### [Task details]
Below are some entries. Copy each line that holds the string "will".

### [Information provided]
== == ==
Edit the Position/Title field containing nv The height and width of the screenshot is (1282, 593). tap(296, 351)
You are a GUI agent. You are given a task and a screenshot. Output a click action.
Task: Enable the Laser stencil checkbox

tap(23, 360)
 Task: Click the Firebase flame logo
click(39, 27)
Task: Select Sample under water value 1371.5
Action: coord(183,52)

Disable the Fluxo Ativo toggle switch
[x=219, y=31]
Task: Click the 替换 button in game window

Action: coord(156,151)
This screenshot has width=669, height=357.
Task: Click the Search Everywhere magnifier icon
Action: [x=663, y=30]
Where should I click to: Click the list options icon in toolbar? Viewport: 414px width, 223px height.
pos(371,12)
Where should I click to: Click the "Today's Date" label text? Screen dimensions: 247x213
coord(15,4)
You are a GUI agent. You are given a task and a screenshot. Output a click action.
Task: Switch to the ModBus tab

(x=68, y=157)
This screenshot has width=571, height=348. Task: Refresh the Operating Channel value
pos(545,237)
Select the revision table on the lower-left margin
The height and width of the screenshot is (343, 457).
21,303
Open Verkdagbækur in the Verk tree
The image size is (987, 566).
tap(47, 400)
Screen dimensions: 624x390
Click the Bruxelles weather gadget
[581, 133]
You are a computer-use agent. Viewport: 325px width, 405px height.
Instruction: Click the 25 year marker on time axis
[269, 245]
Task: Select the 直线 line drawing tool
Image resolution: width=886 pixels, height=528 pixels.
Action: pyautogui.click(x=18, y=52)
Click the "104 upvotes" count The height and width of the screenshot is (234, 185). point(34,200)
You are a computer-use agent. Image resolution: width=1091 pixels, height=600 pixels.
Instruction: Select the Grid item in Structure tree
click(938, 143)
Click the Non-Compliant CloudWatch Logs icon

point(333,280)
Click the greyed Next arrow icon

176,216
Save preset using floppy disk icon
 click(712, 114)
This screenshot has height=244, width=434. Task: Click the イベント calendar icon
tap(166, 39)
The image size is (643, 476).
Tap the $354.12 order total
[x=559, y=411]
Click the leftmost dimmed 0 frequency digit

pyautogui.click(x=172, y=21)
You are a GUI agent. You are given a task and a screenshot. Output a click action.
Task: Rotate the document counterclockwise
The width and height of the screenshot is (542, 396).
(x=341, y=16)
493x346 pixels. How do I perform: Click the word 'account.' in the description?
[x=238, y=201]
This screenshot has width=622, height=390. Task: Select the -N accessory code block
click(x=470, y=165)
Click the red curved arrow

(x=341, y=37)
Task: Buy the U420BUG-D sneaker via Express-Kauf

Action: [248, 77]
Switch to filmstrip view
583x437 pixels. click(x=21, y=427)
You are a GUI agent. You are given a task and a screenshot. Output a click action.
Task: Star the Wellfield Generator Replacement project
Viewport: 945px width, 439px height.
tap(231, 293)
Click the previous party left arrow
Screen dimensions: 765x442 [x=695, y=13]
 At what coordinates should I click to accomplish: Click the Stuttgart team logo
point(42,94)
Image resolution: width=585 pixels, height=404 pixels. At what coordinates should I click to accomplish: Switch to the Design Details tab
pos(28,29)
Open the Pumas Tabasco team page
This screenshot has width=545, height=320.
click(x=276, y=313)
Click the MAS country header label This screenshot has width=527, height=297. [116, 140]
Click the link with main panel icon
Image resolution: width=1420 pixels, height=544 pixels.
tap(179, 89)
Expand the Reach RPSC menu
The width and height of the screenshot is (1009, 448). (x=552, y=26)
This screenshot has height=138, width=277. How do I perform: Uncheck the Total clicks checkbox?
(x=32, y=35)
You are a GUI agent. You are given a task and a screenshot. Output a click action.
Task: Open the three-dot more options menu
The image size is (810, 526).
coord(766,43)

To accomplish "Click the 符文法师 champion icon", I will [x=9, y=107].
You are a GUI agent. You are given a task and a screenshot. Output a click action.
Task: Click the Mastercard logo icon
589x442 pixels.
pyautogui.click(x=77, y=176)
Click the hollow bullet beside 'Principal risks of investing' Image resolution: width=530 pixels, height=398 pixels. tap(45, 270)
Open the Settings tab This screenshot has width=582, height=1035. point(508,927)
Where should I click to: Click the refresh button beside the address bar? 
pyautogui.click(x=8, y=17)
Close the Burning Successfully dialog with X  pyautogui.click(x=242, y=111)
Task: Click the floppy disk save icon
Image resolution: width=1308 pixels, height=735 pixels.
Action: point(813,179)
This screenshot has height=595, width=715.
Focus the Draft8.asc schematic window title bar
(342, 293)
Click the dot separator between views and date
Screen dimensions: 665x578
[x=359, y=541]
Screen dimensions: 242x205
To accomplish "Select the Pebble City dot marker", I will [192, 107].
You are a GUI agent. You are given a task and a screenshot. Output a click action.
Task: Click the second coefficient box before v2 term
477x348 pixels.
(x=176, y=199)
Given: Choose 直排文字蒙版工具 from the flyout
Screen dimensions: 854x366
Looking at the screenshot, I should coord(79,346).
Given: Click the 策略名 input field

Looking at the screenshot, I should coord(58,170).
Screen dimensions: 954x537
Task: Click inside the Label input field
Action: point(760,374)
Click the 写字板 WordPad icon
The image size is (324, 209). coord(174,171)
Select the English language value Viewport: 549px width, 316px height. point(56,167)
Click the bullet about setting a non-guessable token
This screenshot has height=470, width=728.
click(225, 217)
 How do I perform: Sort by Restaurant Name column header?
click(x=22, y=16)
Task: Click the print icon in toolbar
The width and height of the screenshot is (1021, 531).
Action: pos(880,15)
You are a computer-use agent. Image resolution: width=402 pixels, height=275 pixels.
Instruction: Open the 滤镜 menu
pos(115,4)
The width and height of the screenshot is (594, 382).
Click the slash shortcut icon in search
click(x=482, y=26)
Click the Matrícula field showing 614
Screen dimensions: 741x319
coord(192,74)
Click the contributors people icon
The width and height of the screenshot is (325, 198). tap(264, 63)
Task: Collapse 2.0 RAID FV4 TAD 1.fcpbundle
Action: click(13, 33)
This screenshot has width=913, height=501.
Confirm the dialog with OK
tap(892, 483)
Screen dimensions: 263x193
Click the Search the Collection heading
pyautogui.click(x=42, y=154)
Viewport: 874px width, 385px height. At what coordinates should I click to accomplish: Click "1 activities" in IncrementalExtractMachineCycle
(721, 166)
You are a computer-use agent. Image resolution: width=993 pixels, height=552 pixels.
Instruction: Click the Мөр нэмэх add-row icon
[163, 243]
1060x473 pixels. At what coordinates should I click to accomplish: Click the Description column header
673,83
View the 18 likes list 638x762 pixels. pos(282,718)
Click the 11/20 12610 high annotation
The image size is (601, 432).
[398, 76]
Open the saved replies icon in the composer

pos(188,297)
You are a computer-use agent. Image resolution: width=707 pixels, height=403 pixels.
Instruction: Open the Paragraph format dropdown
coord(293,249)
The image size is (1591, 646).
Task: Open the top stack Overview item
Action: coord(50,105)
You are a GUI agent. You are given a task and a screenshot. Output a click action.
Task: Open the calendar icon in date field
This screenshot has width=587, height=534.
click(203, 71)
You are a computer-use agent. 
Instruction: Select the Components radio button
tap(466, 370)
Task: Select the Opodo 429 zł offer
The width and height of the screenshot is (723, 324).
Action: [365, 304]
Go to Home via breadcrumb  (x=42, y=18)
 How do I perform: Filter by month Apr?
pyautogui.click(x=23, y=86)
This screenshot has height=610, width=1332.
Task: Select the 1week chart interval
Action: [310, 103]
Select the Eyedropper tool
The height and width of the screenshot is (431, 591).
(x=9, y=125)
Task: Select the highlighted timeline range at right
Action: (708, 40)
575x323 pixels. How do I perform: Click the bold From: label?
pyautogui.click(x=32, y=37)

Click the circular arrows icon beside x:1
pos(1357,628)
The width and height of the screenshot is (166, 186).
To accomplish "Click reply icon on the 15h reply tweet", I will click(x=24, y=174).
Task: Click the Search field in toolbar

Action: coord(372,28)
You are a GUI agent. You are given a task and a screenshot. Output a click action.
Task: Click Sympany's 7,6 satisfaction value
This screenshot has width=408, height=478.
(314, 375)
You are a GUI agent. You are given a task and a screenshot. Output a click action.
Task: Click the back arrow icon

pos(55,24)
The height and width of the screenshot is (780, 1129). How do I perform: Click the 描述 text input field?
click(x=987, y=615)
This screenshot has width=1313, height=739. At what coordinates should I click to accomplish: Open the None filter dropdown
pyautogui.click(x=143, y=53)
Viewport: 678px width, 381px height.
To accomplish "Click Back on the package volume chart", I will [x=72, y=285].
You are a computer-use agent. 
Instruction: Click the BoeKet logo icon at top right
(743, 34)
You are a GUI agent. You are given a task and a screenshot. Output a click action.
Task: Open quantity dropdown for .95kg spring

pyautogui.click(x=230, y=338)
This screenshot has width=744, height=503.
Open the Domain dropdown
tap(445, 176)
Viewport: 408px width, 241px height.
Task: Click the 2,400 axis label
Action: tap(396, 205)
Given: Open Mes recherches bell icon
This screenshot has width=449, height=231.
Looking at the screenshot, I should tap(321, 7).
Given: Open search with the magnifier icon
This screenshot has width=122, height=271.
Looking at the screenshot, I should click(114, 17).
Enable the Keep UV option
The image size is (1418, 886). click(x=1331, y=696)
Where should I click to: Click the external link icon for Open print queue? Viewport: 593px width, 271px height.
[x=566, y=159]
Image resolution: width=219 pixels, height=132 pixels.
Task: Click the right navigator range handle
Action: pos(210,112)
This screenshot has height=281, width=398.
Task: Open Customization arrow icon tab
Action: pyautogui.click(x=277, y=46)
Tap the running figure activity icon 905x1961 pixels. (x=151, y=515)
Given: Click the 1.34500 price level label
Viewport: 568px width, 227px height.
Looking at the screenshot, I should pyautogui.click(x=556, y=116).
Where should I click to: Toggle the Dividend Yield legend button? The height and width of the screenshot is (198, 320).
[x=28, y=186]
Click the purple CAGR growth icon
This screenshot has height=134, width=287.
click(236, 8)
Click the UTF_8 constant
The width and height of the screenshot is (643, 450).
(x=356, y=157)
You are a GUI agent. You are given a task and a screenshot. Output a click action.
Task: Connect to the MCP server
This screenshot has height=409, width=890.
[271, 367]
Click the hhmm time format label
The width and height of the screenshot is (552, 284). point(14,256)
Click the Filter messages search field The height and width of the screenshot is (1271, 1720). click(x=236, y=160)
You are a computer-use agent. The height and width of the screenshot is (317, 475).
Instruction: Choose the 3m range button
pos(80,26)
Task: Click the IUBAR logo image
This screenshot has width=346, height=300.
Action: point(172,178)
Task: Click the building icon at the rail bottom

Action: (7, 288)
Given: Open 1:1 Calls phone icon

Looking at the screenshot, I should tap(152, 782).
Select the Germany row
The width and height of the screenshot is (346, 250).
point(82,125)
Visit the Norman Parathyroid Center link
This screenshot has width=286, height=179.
== == ==
### [Response to the task]
To accomplish "Click the 符文法师 champion icon", I will [x=9, y=107].
To accomplish "Select the Pebble City dot marker", I will [192, 107].
To accomplish "Click reply icon on the 15h reply tweet", I will click(x=24, y=174).
To accomplish "Click Back on the package volume chart", I will [x=72, y=285].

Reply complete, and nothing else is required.